+ Christmas 2 – January 5th,
2014 +
Redeemer Lutheran, HB
Series A: 1 Kings 3:4-15; Ephesians 1:3-14; Luke 2:40-52
In the Name of the Father and of the + Son and of the Holy Spirit.
Amen.
Where’s Jesus? That’s the question of the day.
Today, Luke’s Gospel reading teaches us where and how to find Jesus.
So…where’s Jesus?
At first it seems like Jesus is lost. Mary and Joseph were going up to
Jerusalem for the annual Passover festival, the great sacrifice of the paschal,
suffering Lamb who gives its life blood for the people. And notice how Mary and
Joseph “go up” to Jerusalem. OT, NT – you always go up to Jerusalem. It’s a
geographically and theologically loaded phrase. Of course you must physically
ascend the stairs. But the temple, Mt. Zion is also where you go up for the
sacrifices, up to the altar, up to where the Lord was present, up to where he
delivered his forgiveness and holiness to his people, up to where the Lord’s
promises were bestowed, up as God’s redemption comes down.
Jesus was there too, the boy-king, the 12 year old God in human flesh.

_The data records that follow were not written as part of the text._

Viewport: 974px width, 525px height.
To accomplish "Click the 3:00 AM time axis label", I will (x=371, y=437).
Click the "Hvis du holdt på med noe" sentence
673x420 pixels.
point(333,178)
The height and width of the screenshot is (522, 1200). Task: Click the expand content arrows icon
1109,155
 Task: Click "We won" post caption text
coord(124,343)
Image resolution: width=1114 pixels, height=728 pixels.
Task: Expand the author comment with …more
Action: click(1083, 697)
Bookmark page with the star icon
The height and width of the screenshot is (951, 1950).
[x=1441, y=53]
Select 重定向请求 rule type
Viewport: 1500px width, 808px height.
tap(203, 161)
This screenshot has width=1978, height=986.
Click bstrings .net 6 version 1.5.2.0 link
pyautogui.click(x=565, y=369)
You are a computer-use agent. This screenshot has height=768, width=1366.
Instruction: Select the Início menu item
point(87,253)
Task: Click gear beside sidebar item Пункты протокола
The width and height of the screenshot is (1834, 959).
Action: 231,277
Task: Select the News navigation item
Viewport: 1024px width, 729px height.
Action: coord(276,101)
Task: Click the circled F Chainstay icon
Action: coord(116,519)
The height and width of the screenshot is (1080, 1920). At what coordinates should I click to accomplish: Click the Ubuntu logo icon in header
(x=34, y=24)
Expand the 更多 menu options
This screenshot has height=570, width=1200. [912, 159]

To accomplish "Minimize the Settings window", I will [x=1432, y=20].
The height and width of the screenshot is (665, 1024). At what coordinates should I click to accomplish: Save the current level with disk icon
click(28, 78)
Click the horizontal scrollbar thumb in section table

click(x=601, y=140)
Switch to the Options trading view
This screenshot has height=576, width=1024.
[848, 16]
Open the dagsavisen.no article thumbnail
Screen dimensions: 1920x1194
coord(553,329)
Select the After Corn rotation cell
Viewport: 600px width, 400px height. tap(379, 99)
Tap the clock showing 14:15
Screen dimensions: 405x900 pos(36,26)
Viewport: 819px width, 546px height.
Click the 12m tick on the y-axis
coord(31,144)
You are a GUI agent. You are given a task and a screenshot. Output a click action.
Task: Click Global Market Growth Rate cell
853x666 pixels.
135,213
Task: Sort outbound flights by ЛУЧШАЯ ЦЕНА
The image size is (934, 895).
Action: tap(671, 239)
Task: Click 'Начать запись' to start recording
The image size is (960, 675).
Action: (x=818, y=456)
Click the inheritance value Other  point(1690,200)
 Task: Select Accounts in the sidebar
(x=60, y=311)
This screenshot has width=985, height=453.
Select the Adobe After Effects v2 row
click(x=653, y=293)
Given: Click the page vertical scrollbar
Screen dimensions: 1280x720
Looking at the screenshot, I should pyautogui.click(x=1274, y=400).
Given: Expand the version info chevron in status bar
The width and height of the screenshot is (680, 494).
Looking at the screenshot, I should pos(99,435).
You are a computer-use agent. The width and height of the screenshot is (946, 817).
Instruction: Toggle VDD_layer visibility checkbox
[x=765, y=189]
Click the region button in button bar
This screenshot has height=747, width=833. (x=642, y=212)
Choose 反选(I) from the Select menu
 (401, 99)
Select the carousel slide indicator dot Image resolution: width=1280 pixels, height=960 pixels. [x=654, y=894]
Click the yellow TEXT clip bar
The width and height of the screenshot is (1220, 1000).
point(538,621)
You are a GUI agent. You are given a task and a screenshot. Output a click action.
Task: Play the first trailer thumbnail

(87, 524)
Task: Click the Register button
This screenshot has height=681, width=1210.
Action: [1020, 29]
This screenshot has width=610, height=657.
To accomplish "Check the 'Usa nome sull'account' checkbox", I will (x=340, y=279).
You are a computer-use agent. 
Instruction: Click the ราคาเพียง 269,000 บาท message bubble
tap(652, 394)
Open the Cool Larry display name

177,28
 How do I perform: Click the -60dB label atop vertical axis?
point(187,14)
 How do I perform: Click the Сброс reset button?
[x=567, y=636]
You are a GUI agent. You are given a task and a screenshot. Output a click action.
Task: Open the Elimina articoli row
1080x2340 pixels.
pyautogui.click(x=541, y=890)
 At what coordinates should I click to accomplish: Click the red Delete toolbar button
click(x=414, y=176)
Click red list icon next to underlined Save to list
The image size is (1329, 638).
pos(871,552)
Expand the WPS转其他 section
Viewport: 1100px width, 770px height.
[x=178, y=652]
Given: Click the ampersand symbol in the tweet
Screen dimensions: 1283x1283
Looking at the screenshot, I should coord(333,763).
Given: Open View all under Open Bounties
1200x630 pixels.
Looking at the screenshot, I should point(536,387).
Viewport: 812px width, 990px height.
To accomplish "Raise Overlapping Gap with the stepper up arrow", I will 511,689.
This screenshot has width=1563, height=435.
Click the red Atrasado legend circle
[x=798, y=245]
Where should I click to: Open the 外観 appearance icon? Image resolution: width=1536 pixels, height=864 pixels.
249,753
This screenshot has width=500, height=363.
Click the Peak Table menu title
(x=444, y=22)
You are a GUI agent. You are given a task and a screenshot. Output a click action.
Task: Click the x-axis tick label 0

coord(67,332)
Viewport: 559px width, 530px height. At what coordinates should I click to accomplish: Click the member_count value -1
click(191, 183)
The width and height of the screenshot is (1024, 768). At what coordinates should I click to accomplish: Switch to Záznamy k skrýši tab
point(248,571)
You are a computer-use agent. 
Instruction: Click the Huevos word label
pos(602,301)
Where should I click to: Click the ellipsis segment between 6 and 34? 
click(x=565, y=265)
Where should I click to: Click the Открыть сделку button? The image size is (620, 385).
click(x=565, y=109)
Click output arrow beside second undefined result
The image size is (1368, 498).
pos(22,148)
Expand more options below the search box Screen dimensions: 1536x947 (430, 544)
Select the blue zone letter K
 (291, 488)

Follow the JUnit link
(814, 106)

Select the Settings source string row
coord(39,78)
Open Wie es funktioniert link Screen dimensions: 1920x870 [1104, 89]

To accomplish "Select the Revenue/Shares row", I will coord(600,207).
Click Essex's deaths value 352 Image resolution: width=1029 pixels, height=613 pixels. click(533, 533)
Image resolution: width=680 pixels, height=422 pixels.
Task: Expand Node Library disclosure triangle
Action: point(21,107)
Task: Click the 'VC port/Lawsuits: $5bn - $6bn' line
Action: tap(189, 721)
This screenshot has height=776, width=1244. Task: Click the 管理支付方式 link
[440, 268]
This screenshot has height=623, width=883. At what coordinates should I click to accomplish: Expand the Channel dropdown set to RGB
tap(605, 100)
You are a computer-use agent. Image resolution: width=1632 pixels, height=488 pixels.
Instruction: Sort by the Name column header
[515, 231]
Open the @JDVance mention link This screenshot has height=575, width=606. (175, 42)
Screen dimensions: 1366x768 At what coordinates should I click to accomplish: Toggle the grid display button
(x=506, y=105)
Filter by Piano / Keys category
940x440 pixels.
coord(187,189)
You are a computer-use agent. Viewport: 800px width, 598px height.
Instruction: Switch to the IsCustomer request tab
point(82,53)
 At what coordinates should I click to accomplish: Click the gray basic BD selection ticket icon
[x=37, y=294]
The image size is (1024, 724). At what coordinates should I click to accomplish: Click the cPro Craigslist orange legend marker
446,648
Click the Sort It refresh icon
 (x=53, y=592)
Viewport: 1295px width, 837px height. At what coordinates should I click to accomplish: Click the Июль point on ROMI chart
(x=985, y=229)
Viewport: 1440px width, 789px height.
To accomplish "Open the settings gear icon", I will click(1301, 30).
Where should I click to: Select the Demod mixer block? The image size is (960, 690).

Jesus is brought up to the temple as well, a foreshadowing of his future saving
work. A reminder that Jesus’ life begins and ends in the temple. Jesus may come
to the temple a boy, but he leaves a man. He knows who he is and what he was
born to do. But Mary and Joseph don’t understand everything quite to yet.
And when the
feast was ended, as they were returning, the boy Jesus stayed behind in
Jerusalem. His parents did not know it, but supposing him to be in the group they went a
day's journey, but then they began to search for him among their relatives and
acquaintances, and when they did not find him, they
returned to Jerusalem, searching for him.
Where’s Jesus?
It was only 12 years ago when Mary and Joseph brought
40-day-old Jesus to the same temple for the rite of purification and
presentation. A sacrifice was made then, just as it was at the Passover, just
as it was later in Jesus’ ministry. But Mary didn’t yet understand Simeon’s
words about her Son…
Behold this child is set for the
fall and resurrection of many in Israel, and for a sign that is opposed (and a
sword shall pierce through your own soul also), so that the thoughts of many
hearts will be revealed.
Where’s Jesus? Is he lost? Did he wander off? Was he taken? Is he okay?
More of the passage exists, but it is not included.